FoldingAtHome / fah-issues

49 stars 9 forks source link

Reduce time period for determining 'Active clients' in the OS stats report #1558

Closed anand-bhat closed 3 years ago

anand-bhat commented 4 years ago

Your Environment


Expected Behavior

The OS stats report should use a shorter time period for determining active clients.


Current Behavior

The OS Stats report considers clients that have returned a WU in the past 50 days as active clients to include them in the stats report. This may have made sense in the past when WUs ran for a long term but with the current WUs not taking longer than a couple of days on the slowest hardware, this definition ought to be revisited.


Possible Solution

Consider using a 1 day, 3 day or a 7 day period for active hosts in the OS stats report.


Steps To Reproduce

image


Context

With a number of clients and cloud based volunteers running containerized instances of the client, and not preserving machine ids across installs, using a 50 day window for active users leads to inflated counts in the OS stats report.
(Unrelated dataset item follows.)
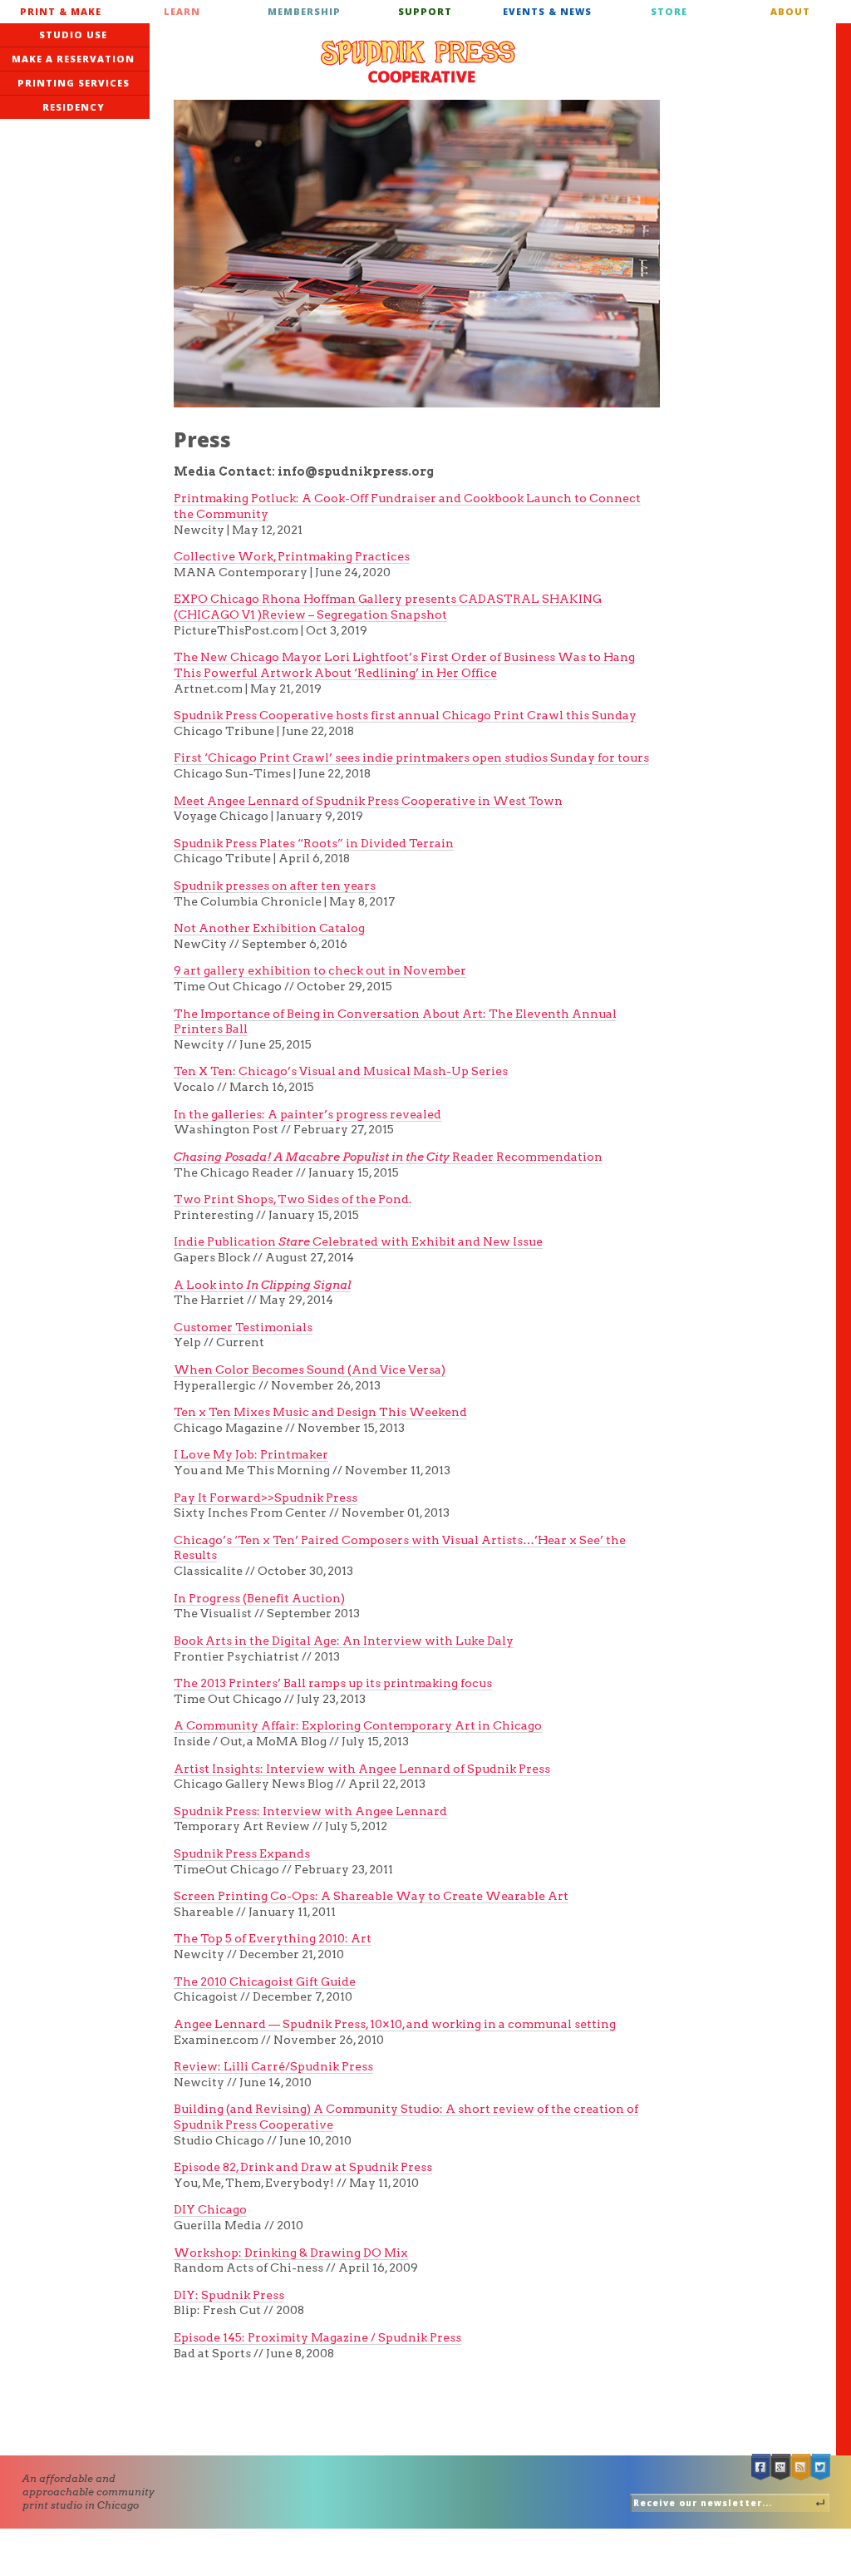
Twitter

UofM-MartinK commented 4 years ago

There are many issues with that sliding window as you described (not only cloud, just clusters & supercomputers in general), and 50 days is too long. But just shortening that window will only partly fix that.

Also, if just making this window shorter, there is a continuity break in how the performance of FAH is/was measured. But this is in inevitable in the long run, I fear.

Instead of just shrinking the window, I was thinking along the lines of "aggregating" those "unique SlotIDs".

For example like this: Sum up the WUs for all SlotIDs of the same type (i.e. performance or performance bracket) which contributed less than, say, 10 WUs (in those 50 days), and divide that number by the median WUs completed by the remaining SlotIDs of that type.

This way, those "unique SlotIDs" would be counted in a manner similar to "regular SlotIDs", which rarely change.

PantherX commented 4 years ago

FYI, we will also need to consider the implication of ARM devices once it has been released. Plus, we need to factor in large Projects and the longer expiration date to ensure that the fix would be future-proof.

UofM-MartinK commented 4 years ago

Good point. A "sliding window" twice the length of the longest (planned) expiration date would be a good start?

My aforementioned "proposal" would group by "Slot Types" before combining "unique SlotIDs". Instead of a fixed limit of e.g. 10 WUs to tally those WUs of "unique SlotIDs", this threshold could also be determined based on the distribution - this way, if ARM slots would only return a WU much slower, say, every week, they would still be counted as independent slots, but those who only return one a month would be aggregated. For fast CPUs and GPUs, these limits would be automatically higher/shorter.

anand-bhat commented 3 years ago

I'm closing this as the window for stats was reduced to 3 days -- https://foldingathome.org/2020/09/27/updating-our-cpu-and-gpu-counts/. Feel free to create a new issue for any enhancements in determining what an "active" client is or any other changes to FLOPS reporting.